Wednesday, 18 June 2014

Elderflower Champagne

On such a beautiful sunny weekend it seemed a shame not to get out into the hills around us. It was too warm to go hiking far though so instead we decided to go for more of a stroll and do some foraging. We returned home with a bag of elderflower heads ready for turning into elderflower champagne.

A lot of the best heads were out of reach for me - so I left Joe to it and took charge of the camera instead!

To make Elderflower Champagne you will need:

1 UK Gallon of Water
1.5 lbs Sugar
2 Tbsp's White Wine Vinegar
2 Lemons (sliced)
6 Elderflower heads

Start by boiling the water, sugar and vinegar to dissolve the sugar and to sterilise it all.
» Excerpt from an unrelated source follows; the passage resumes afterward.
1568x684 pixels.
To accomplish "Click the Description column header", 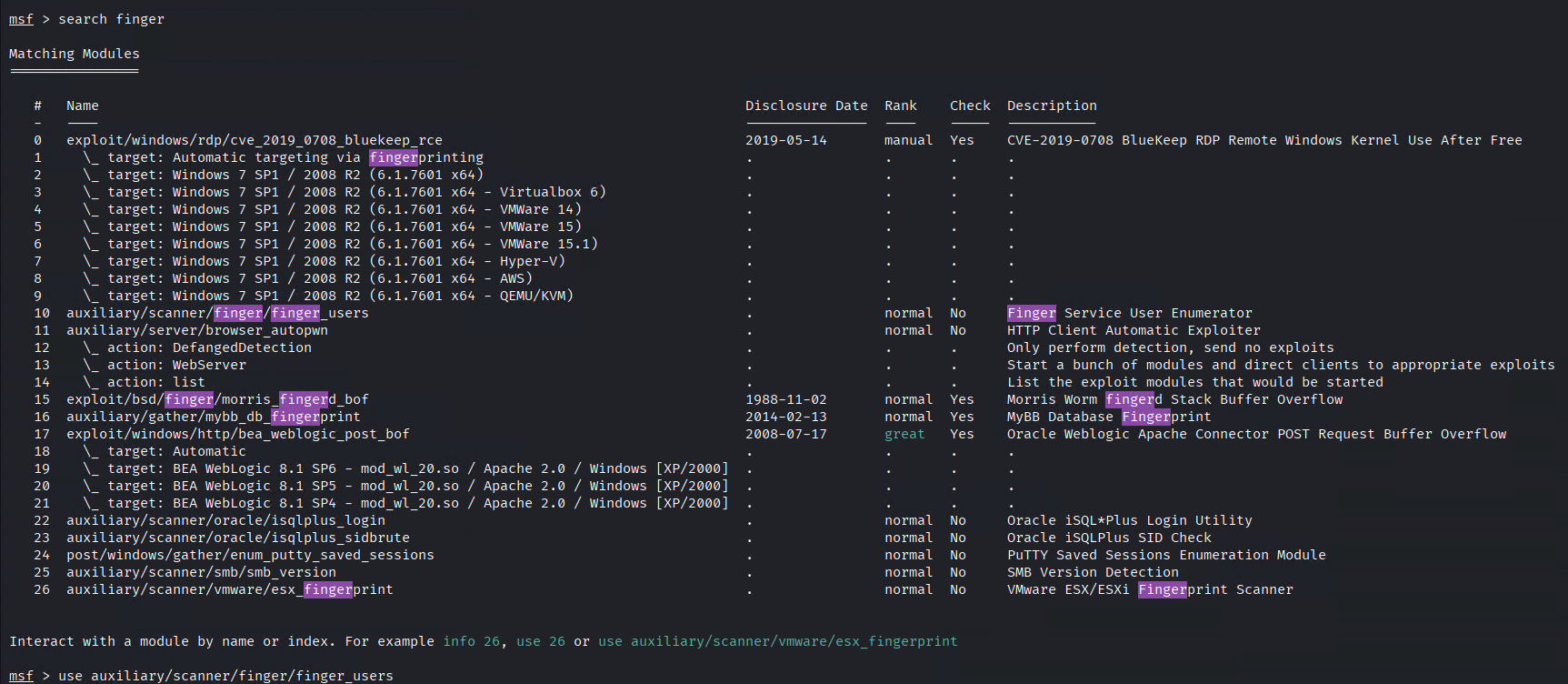I will click(1052, 106).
Leave this to cool until blood temperature.

Just the task for our large grocers scales

While waiting for the liquid to cool remove the elderflowers from the stalks. Some stalk is okay as you will strain this later - but get rid of most of it.

Once the liquid has cooled add the lemons and the elderflowers and leave to steep for 3 days.

Once the three days is up strain the liquid and decant into bottles or a brewing barrel and leave to ferment for 6 weeks. Leave some space at the top for the gasses to expand.

And that's all there is to it. Joe decanted ours into a barrel last night, and we'll have to hope it works because Joe never does things by halves. 

Yes, that's nearly five gallons of elderflower champagne!


  1. Oh yum, 5 gallons sounds an ideal amount.

    1. Yes indeed. If it works then it should be a good summer!

  2. Wow - you guys should have some sort of party at your place this summer. Oh... wait... :)

  3. How simple it sounds and how wonderful, having said that I have an elder tree and am tempted to have a go, but then I remember the ginger beer incident and the destruction!!! Good luck with it!xxx

    1. That's always a risk when allowing anything to build up pressure. Give it a go though - you might be lucky this time!

  4. It sounds delicious! My son has been brewing IPA in his basement and although delicious, it's got quite a kick to it. Too much for me as I found out the hard way yesterday. I've still not recovered.

    1. Oh dear! Home brews do tend to be stronger than shop bought - Joe's been known to make beer getting on for wine strength in the past.